Development of Aptamer-Based Affinity Assays for Biologically Significant Small Molecules and Proteins
Steven W. Suljak, Ph.D., Analytical Chemistry (ssuljak@scu.edu)

Aptamers are a recently developed class of molecules that have received increasing attention for high-affinity, specific molecular recognition. Aptamers consist of single-stranded DNA or RNA and are selected for their binding to targets through a combinatorial process termed SELEX. As alternatives to antibodies, aptamers have several inherent advantages, including cheap and facile synthesis, ease of sit-specific labeling with fluorophores, and a virtually limitless spectrum of potential targets ranging from large proteins to small organic molecules such as amino acids. Our research incorporates these advantages of aptamers to develop improved and novel bioanalytical methodologies for the analysis of biologically important small molecules in proteins.
Students will have the opportunity to develop the application of aptamers to two primary modes of biochemical analysis. First, modified versions of traditional immunoassays will be developed that incorporate a monoclonal capture antibody but substitute target-specific aptamers for the detection antibodies. These hybrid aptamer-antibody assays will be used to investigate the structural binding interactions of proteins with their ligands. Second, aptamers will be incorporated into capillary electrophoresis methods as affinity probes for biological targets. Students will develop separation strategies to resolve unbound, labeled aptamers from their target bound complexes, using previously identified aptamers for dopamine and AMP. Other studies can focus on evaluating the degree of selectivity and sensitivity in monitoring protein modification achievable by capillary electrophoresis. In particular, DNA and RNA aptamers for the putative cancer marker vascular endothelial growth factor (VEGF) will be used to differentiate between unmodified VEGF peptide fragments and synthetic variants (phosphorylated or N-glycosylated) produced as a model for detecting post-translational modifications. Development of these separation strategies will provide a framework for more comprehensive functional proteomic studies for drug discovery or evaluation.

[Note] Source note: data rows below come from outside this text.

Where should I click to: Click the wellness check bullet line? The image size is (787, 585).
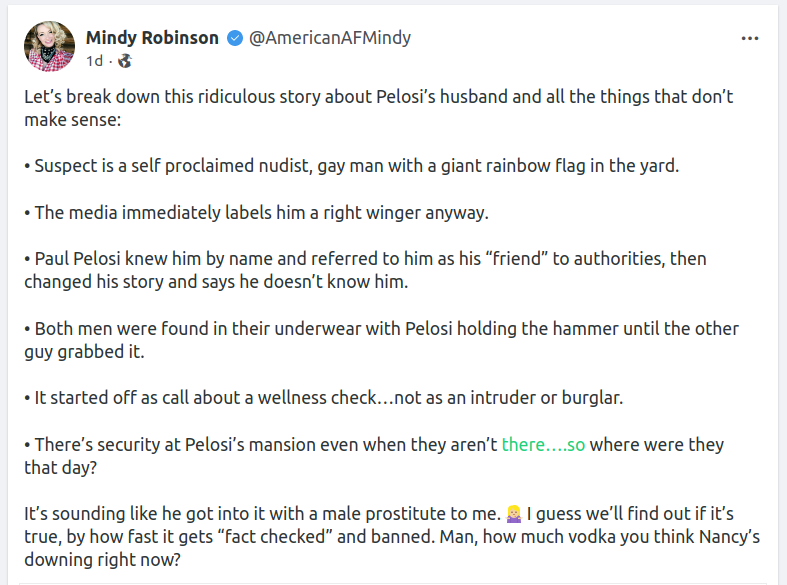(323, 398)
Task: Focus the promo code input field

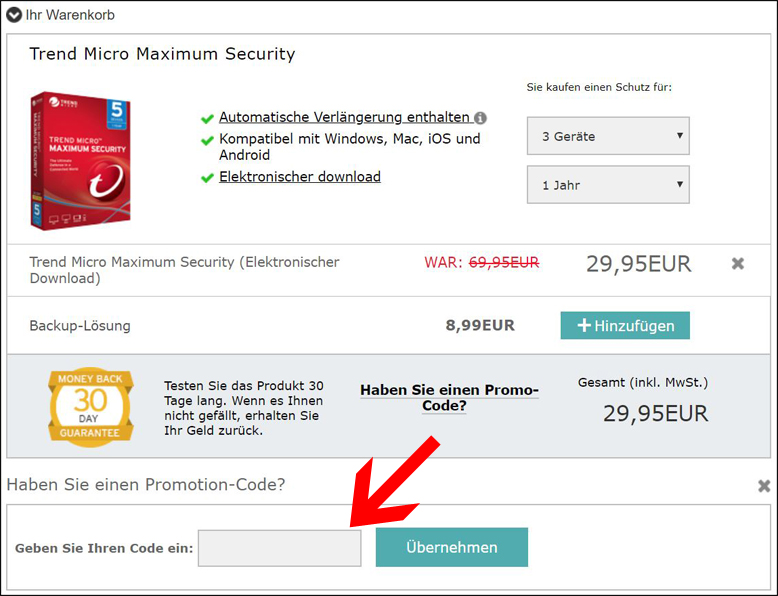Action: click(x=279, y=548)
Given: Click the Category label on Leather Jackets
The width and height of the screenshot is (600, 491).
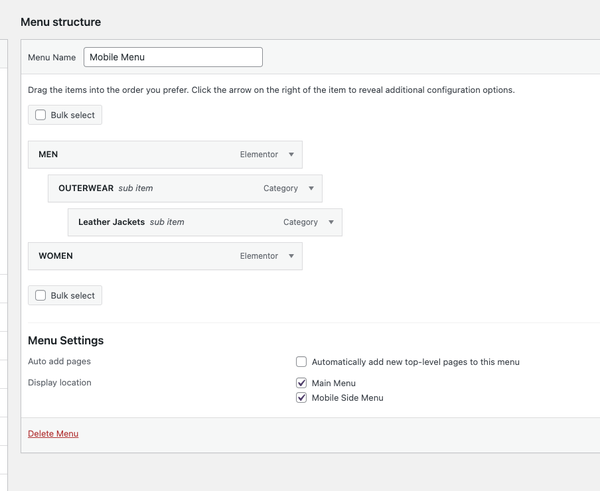Looking at the screenshot, I should [300, 222].
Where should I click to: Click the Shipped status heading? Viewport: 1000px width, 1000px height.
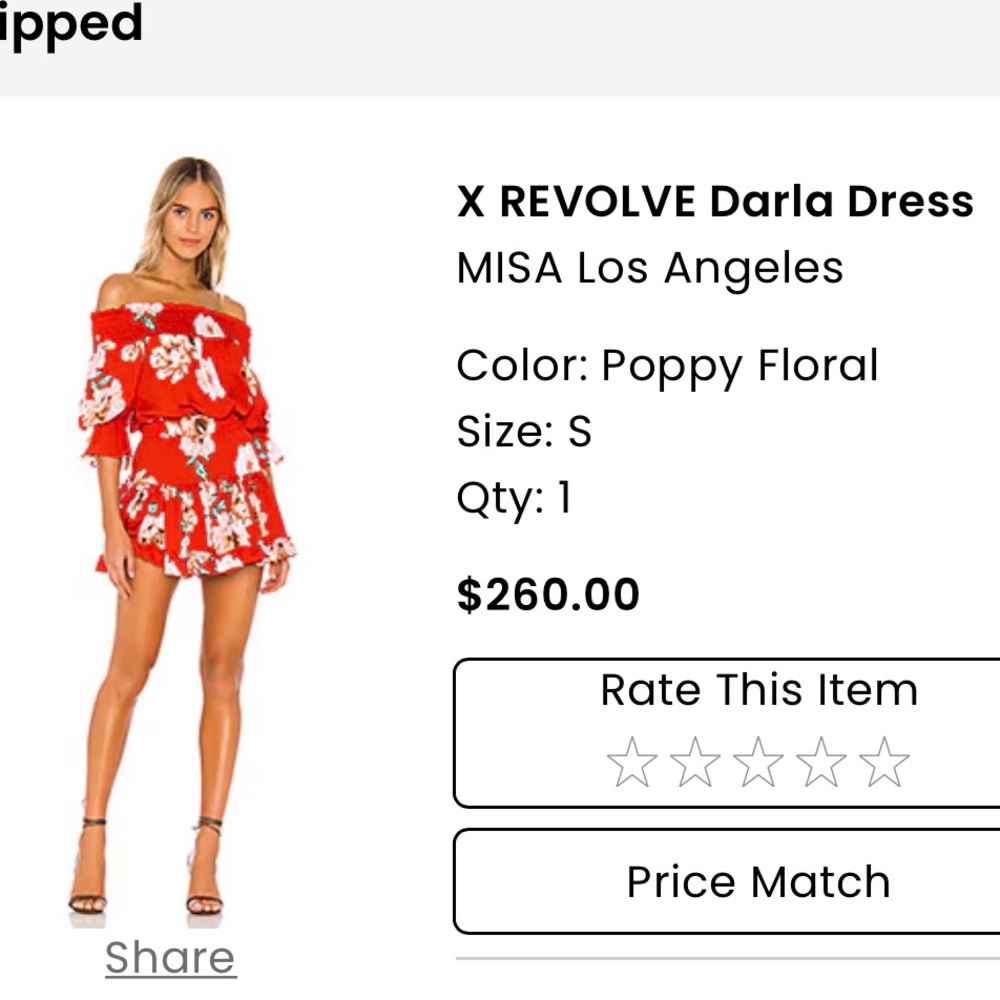[x=70, y=24]
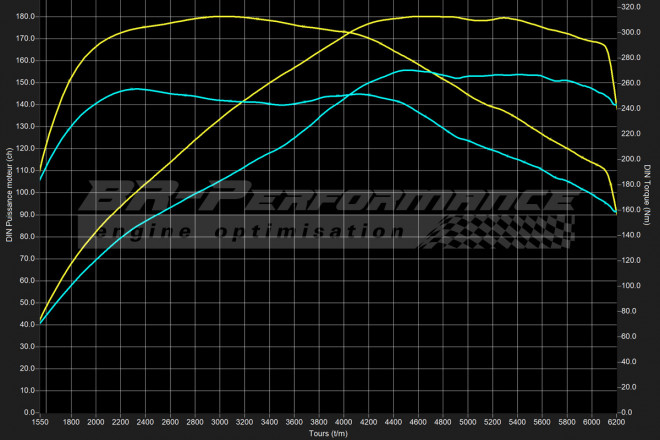Viewport: 660px width, 440px height.
Task: Click the 100.0 label on the power axis
Action: coord(25,192)
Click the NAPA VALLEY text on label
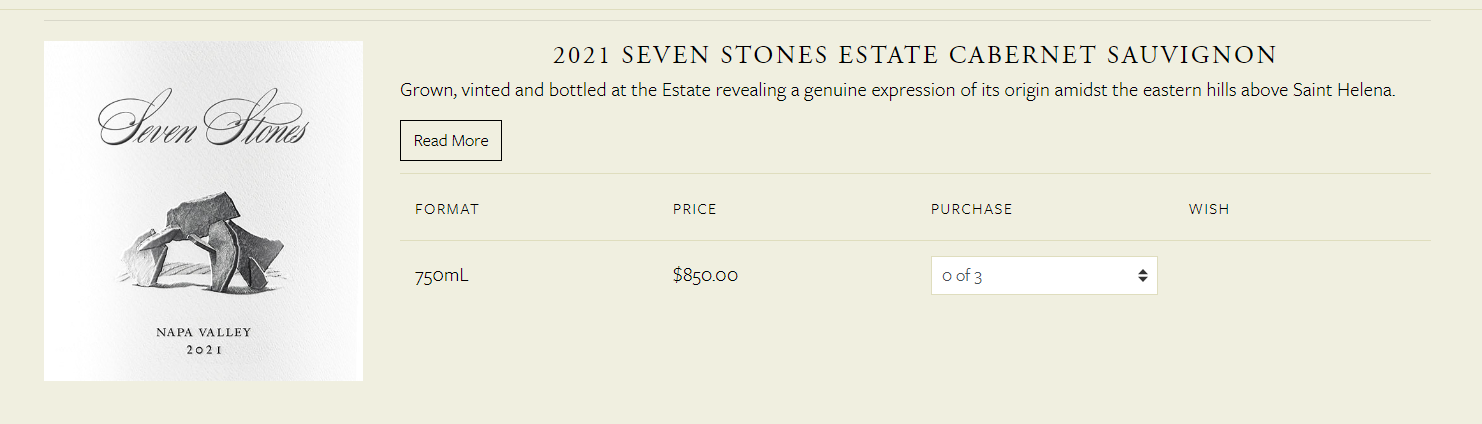Screen dimensions: 1482x424 point(203,332)
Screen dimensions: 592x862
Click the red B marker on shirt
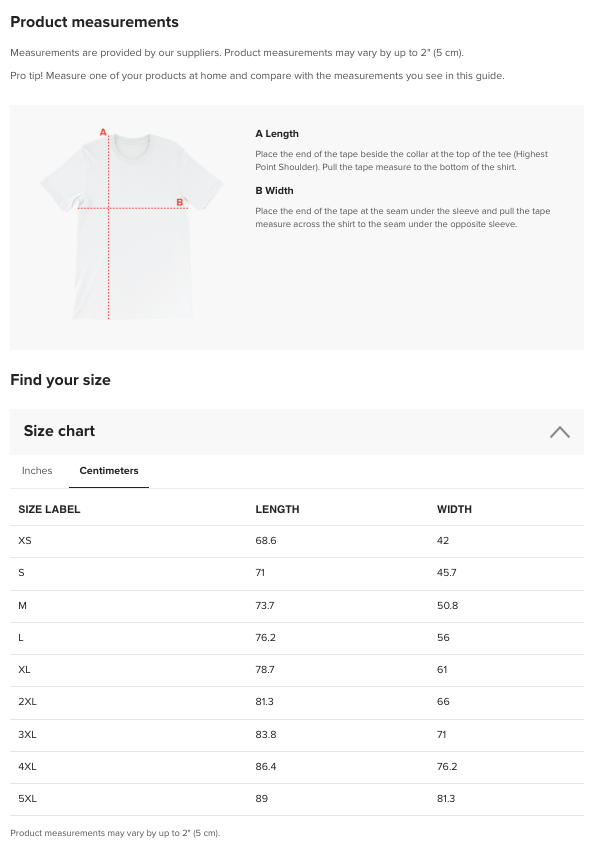pyautogui.click(x=179, y=202)
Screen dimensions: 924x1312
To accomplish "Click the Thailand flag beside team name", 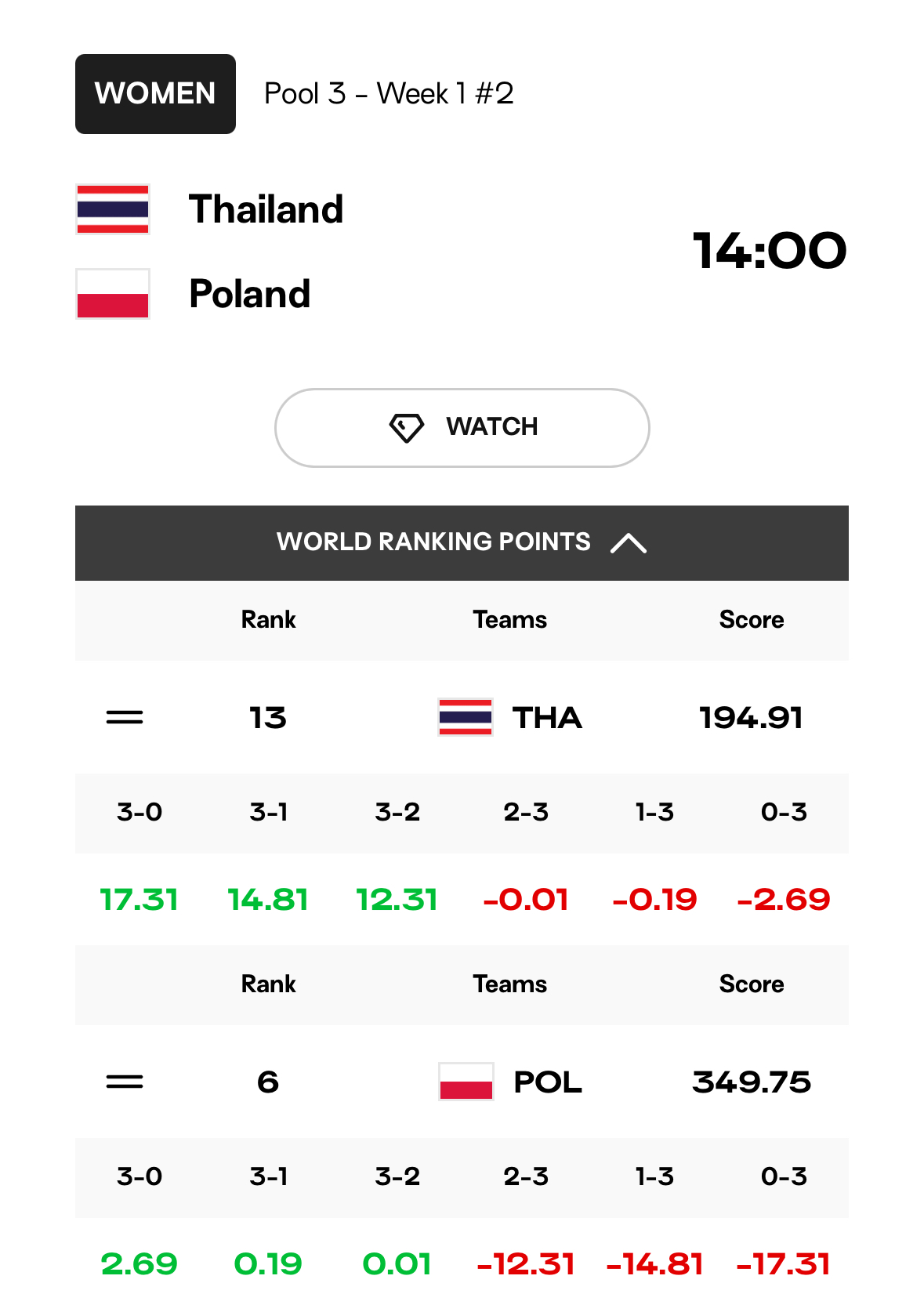I will tap(113, 209).
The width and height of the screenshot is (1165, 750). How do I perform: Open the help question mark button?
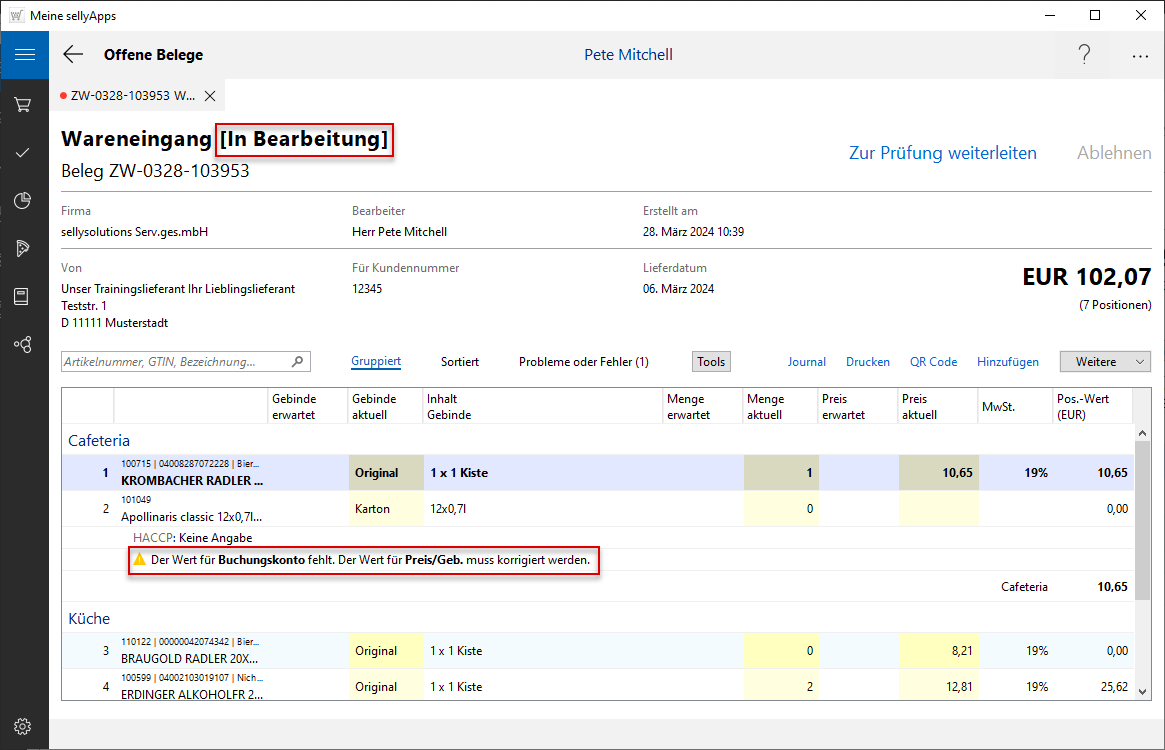pos(1084,55)
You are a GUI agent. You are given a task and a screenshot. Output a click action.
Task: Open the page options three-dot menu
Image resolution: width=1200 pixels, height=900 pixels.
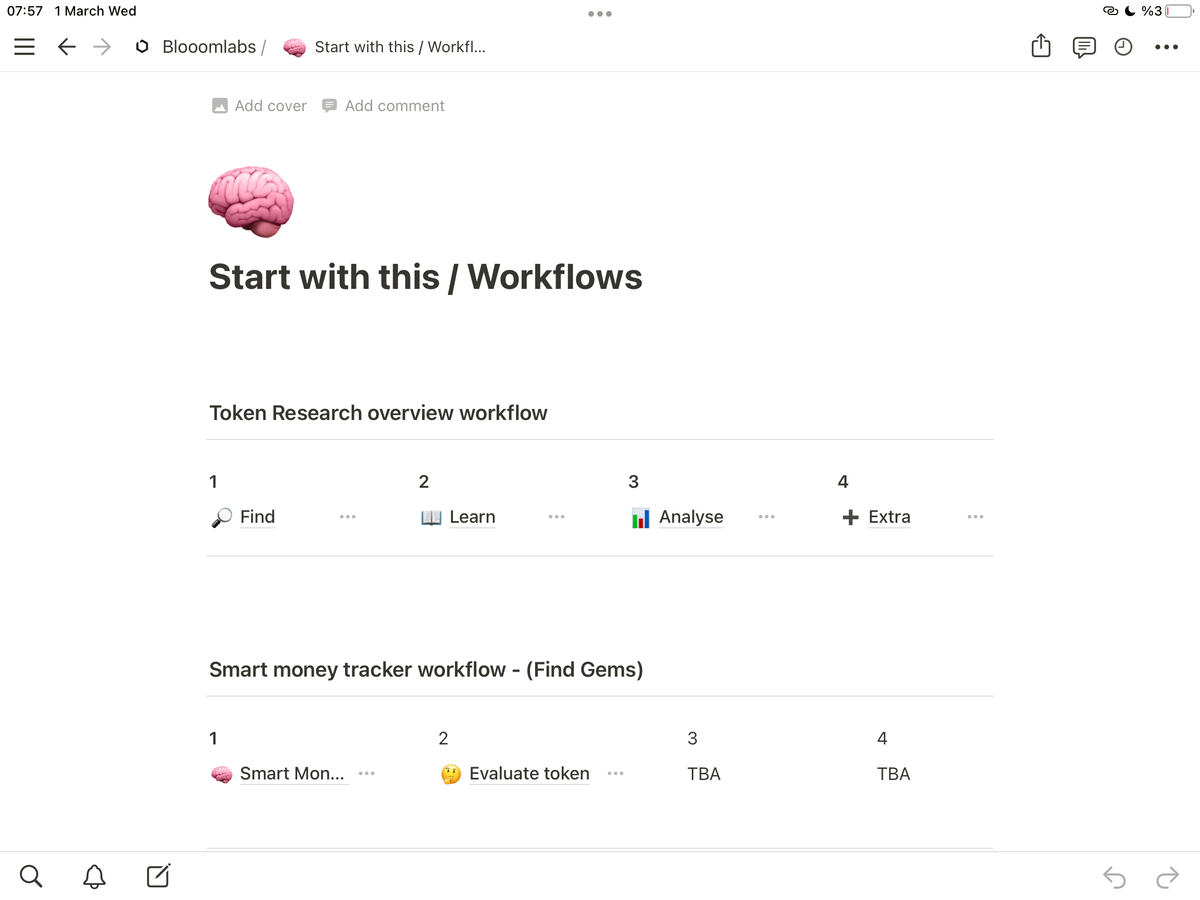tap(1166, 47)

Encapsulation of Ultra Small Volume Oil Droplet Inside Polymer Capsules
Thorsteinn Adalsteinsson, Ph.D., Physical Chemistry (tadalsteinsson@scu.edu)

Colloids are a class of material that consists of particles that are too small to be affected by gravitational forces, but are dominated by inter-particle forces. Colloids are assembly of many molecules, or even many types of molecules, making them an interesting engineering platform where unlike molecules can be brought together in a single super-structure. This assembly is often self-assisted (self assembly), in other cases made directly in the colloid synthesis. The latter type of assembly is referred to as meta-stable systems.  Examples of such meta-stable objects are polymer colloids. In polymer colloids, the size, shape and internal structure of the colloid is arrested, since the molecular motion of the polymer chains that make the colloid is extremely slow. These entrapped polymers often exhibit behavior that differs from the behavior of the pure polymer. This anomalous behavior is the subject of the proposed research. The project involves synthesizing core-shell particles, then subsequently studying the behavior and changes in the structure when external conditions in the colloid dispersion are changed. An example of anomalous behavior is binding molecules inside hydrophobic polymer matrix. By a small change in the structure of the polymer matrix, the molecules inside can be “delivered” from the colloid.